> _YOUR INSTRUCTIONS_
Please set out every line of the rows below as a Markdown table with two columns, Number and Line, skipping blank lines and leaving the pictures out.

--- START LISTED RECORDS ---

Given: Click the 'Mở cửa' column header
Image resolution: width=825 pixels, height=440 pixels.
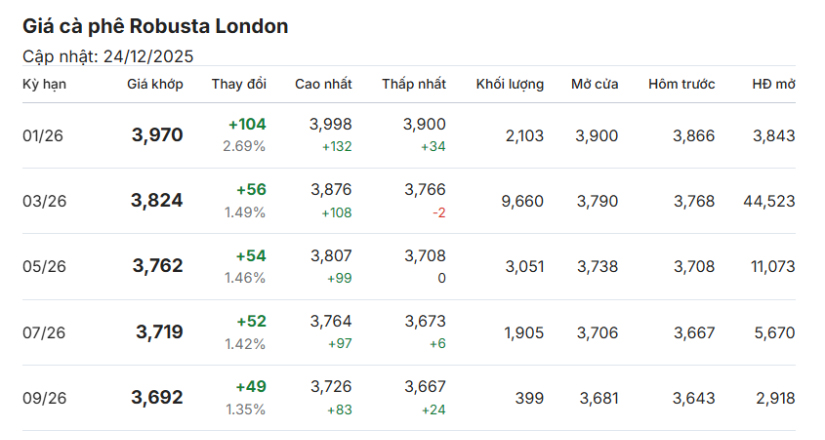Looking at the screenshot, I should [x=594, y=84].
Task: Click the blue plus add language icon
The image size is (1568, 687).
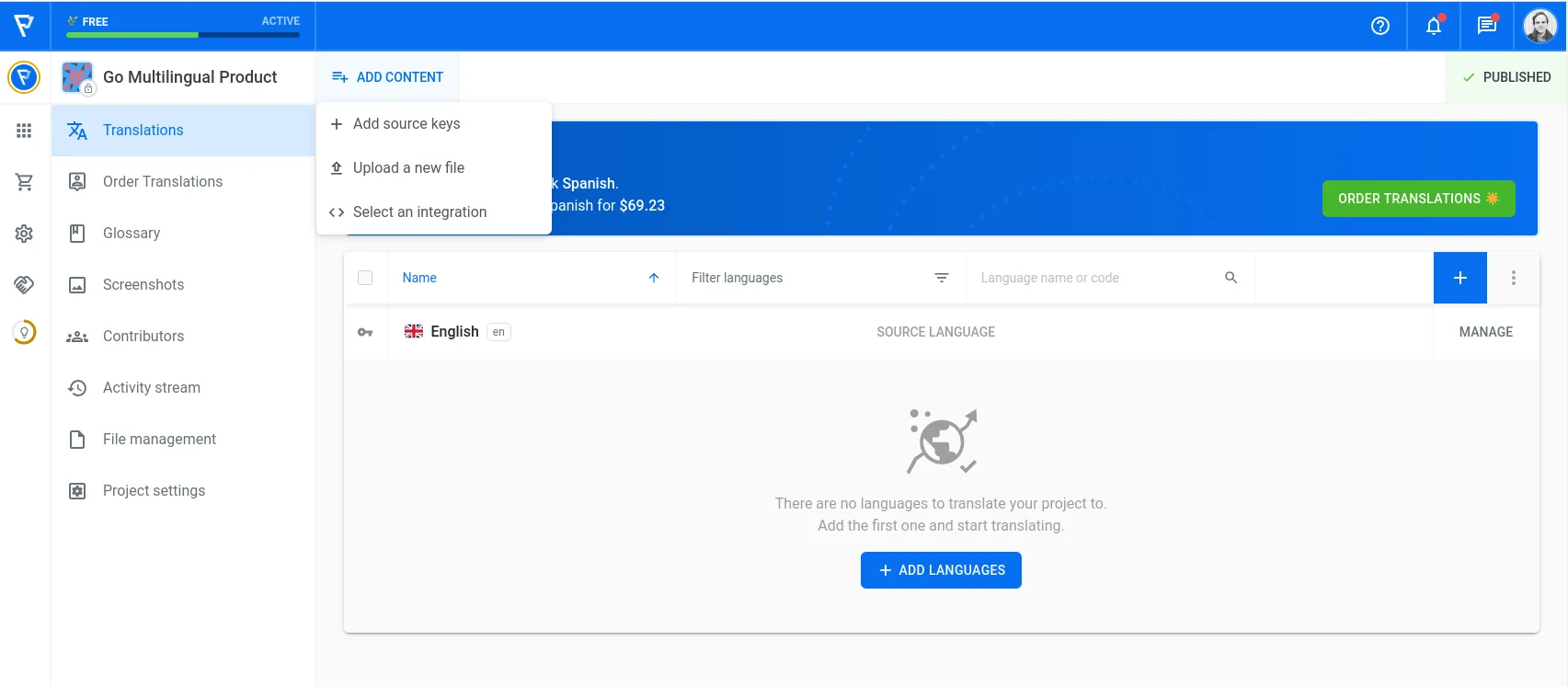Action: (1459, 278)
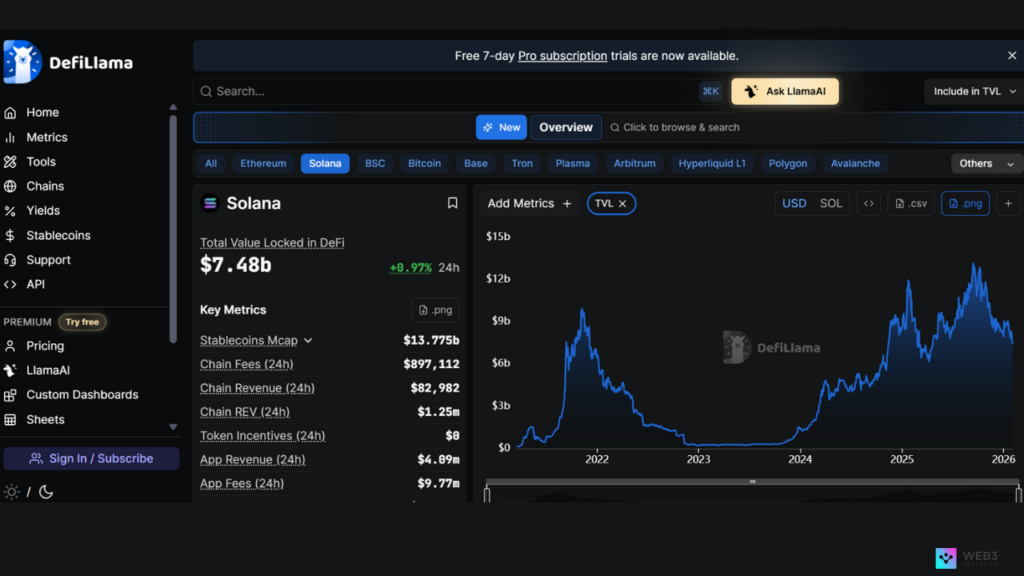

--- END LISTED RECORDS ---

> _EXERCISE SOLUTION_
| Number | Line |
|---|---|
| 1 | Given: Click the 'Mở cửa' column header |
| 2 | Image resolution: width=825 pixels, height=440 pixels. |
| 3 | Looking at the screenshot, I should [x=594, y=84]. |
| 4 | Task: Click the blue plus add language icon |
| 5 | The image size is (1568, 687). |
| 6 | Action: (1459, 278) |